Le 3 mai 1863, le colonel Jeanningros et ses hommes se contentèrent d’ériger une croix de bois avec l’inscription: Ci-gît la 3e compagnie du 1er bataillon de la Légion étrangère.

Elle fut remplacé par une colonne en dur avant la fin de la campagne. En 1892, un monument fut élevé par souscription à l’initiative d'Edouard Sempé, consul de France à Vera Cruz. Il porte l’inscription connut de tout légionnaire :

Ils furent ici moins de soixante
Opposés à toute une armée
Sa masse les écrasa
La vie plutôt que le courage
Abandonna ces soldats français

Chaque année l’armée mexicaine vient rendre hommage, devant ce monument, aux hommes tombés ce jour-là, Français comme Mexicains. Des détachements français se joignent régulièrement à eux. Avec le temps cette cérémonie est devenu le symbole d’un rapprochement entre le Mexique et la France.

Chaque 30 avril, les héros de ce combat sont honorés dans tous les régiments et dans toutes les amicales de la Légion .

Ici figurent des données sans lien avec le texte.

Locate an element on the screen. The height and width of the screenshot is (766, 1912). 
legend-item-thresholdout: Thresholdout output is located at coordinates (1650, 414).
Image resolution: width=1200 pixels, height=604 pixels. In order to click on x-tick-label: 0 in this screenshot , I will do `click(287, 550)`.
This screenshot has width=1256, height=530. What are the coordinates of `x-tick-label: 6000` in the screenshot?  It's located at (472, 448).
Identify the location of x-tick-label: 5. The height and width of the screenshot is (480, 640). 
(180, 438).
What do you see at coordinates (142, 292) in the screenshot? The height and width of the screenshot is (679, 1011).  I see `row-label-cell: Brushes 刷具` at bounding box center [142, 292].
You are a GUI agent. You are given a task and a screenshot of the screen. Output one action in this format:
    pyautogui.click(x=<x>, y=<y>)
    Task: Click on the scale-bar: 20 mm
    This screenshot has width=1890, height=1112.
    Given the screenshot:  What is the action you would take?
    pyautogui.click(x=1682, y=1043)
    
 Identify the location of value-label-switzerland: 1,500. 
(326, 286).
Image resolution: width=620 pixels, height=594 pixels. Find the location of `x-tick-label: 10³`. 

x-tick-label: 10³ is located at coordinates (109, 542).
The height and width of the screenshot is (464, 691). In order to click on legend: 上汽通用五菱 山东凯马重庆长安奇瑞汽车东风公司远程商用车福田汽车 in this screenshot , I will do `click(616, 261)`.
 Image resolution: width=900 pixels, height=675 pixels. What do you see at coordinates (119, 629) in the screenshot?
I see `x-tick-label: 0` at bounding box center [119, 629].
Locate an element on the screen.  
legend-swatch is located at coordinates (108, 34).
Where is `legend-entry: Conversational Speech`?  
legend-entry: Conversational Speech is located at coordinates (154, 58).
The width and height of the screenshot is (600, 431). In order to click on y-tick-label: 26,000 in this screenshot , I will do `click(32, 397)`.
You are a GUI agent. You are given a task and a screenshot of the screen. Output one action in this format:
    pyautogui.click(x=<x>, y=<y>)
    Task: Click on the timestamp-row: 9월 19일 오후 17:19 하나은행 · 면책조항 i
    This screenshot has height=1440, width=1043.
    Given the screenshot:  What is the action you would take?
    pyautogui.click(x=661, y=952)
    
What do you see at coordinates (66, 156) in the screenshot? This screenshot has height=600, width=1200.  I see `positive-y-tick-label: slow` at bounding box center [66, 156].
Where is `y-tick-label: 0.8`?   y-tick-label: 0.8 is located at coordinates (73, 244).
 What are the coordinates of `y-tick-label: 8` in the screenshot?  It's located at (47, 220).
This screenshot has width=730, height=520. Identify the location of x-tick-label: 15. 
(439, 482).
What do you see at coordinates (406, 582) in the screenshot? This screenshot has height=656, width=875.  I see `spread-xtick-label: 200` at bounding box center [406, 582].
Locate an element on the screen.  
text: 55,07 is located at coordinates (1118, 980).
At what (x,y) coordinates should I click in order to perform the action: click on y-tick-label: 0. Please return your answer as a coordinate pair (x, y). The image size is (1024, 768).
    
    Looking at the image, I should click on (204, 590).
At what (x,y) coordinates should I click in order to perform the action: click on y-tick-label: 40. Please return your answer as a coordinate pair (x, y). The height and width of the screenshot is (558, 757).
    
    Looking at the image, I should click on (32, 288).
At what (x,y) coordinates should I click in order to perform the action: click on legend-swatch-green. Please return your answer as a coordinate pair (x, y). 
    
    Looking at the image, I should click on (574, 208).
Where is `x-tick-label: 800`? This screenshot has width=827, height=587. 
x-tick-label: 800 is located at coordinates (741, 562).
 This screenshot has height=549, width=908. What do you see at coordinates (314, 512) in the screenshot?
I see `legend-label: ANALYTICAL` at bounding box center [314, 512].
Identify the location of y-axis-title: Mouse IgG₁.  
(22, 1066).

Le récit officiel du combat de Camerone donna le « serment de Camerone » pour rappeler le courage et la détermination des légionnaires et le respect à la parole donnée accomplie jusqu’au sacrifice suprême.

La Légion entretient jalousement sa tradition: et se souvient de ses morts à des dates régulières; tel le 30 avril, le jour le plus important du calendrier de la Légion - l'anniversaire de la bataille de Camerone.

Legio Patria Nostra (La Légion est notre patrie) constitue la devise du corps d'élite depuis 1832. Le sentiment exprimé par cette formule est encore aujourd'hui profondément ressenti.